MAPLE SHADE — A New Jersey company considered to be a hate group by the Southern Poverty Law Center is closing down its operation.

Micetrap Distribution on its website said the decision had been a long time coming to close down the business after 20 years, but the recent protests in Charlottesville helped make the call.

"After the recent issues in Charlottesville, Virginia, it has forced me to take a long, deep look into myself. And after speaking with friends and neighbors, I can no longer be aligned with the violence (from all sides) that I have always been against," founder Steven Wiegand wrote on his website, which has been stripped of any other content.

The site sold merchandise with logos affiliated with white supremacist groups and sayings including "Support Your Local White Boy," "Angry Aryans" and "I'm The Infidel Allah Warned You About." Other best-bellers listed on the site include a Swastika flag, "Adolf Hitler European Town 1939-1945" and "Aryan pride strength and pride."

In the SPLC's most recent list of hate groups in the United States, Micetrap was considered one of 15 hate groups in New Jersey along with the Ku Klux Klan, the Nation of Islam and AC Skins because of its distribution of "hate music."

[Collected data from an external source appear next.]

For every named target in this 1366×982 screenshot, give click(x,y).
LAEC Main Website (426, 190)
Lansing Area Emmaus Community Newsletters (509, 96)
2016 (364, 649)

The SPLC has not returned messages from New Jersey 101.5 to discuss any of the New Jersey groups on the list.

In a 2006 SPLC article titled "A Look at White Power Music Today," the company was mentioned as one of many regional music labels seen as trying to fill the void of fallen music companies. Micetrap sold CDs, clothing and books but had conflicts with other white supremacist groups over bootleg music, domain names and the hacking of websites, according to the article.

Micetrap also hosted an internet radio station in 2012,  the Anti-Defamation League  wrote  in a story on its website titled "The Sounds of Hate." reported the station was no longer streaming as of Monday.

An unidentified "former law enforcement agent" told that Micetrap was a top seller of white power materials.


"I am proud to say that I built this business from practically nothing and formed a company that I believed stood for everything our 1st Amendment was established for," Wiegand wrote on what remains of his site. "But in doing this, I have endured personal issues and sacrifices that very few would have been strong enough to endure. But, I can no longer continue on with the passion and enthusiasm that made the business the success that it became."

Wiegrand said all current orders to the website will be honored.